Motivation from within—rather from without—increases the likelihood that the client will “own” any change taking place, experiencing a self-determination that eluded them earlier. For the therapist deliberately leaves things up to the client, vs. deciding on their own authority what’s best for them (though the therapist does regularly, though cautiously, point out what they might wish to consider).

The pivotal text for therapists using this change-inducing method notes:

[The] goal of the therapist is to get the client to more accurately grasp the consequences of his dysfunctional behavior and to begin devaluing its perceived positive aspects. When MET is conducted properly, the client and not the therapist voices the argument for change. . . . This strategy can be particularly useful with clients who present in a highly oppositional manner and who seem to reject every idea or suggestion. (from Motivational Enhancement Therapy Manual, 1992)

Beyond MET, many paradoxical methods exist that strategically confuse and surprise clients, curiously inviting them to go deeper and re-examine ingrained but self-defeating behaviors. Still, these therapists appreciate that such negative behaviors have favorable aspects to them as well.

My own book on this subject (Paradoxical Strategies in Psychotherapy, 1986), delineates a plethora of these counter-intuitive methods—and how and why they work. Here I’ll simply suggest that most are designed to promote change by joining the client in therapeutically doubting them. Although the therapist’s words to the client are benign (“good cop”) vs. biting (“bad cop”), their remarks might, immediately, seem almost to downgrade change.

And this takes us right back to where we started—that it’s a client’s largely subconscious ambivalence that thwarts change. So therapists can increase their chances of success by honoring this adverse side of a client’s indecision.

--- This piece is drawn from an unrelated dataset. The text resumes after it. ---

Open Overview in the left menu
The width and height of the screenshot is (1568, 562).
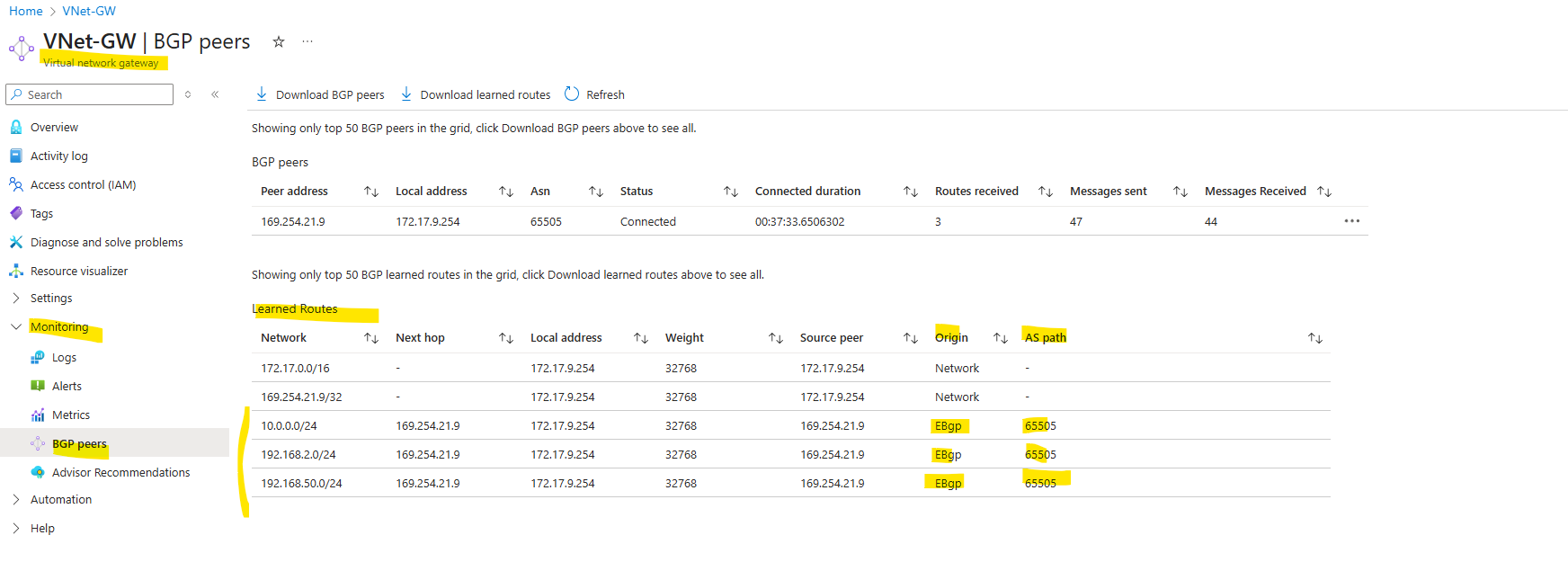pos(54,128)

It’s as though therapists contrive to subsume, or soften, the bad cop’s hard-hearted approach through integrating it with the good cop’s understanding and compassionate support. By bringing to light and paying sympathetic homage to the client’s subconscious reluctance toward change, they prompt the client—independently—to identify more energetically and committedly to the positive part of their ambivalence.  

The therapist’s kindly hesitation in reflecting aloud that “maybe this could just be too difficult for you”—even as they’re emphasizing the client’s resources to effectively handle such change—can prompt the client to respond: “No, I think I can start doing the things we’ve been talking about. And this time I’ll have more guidance and backing than I did before.”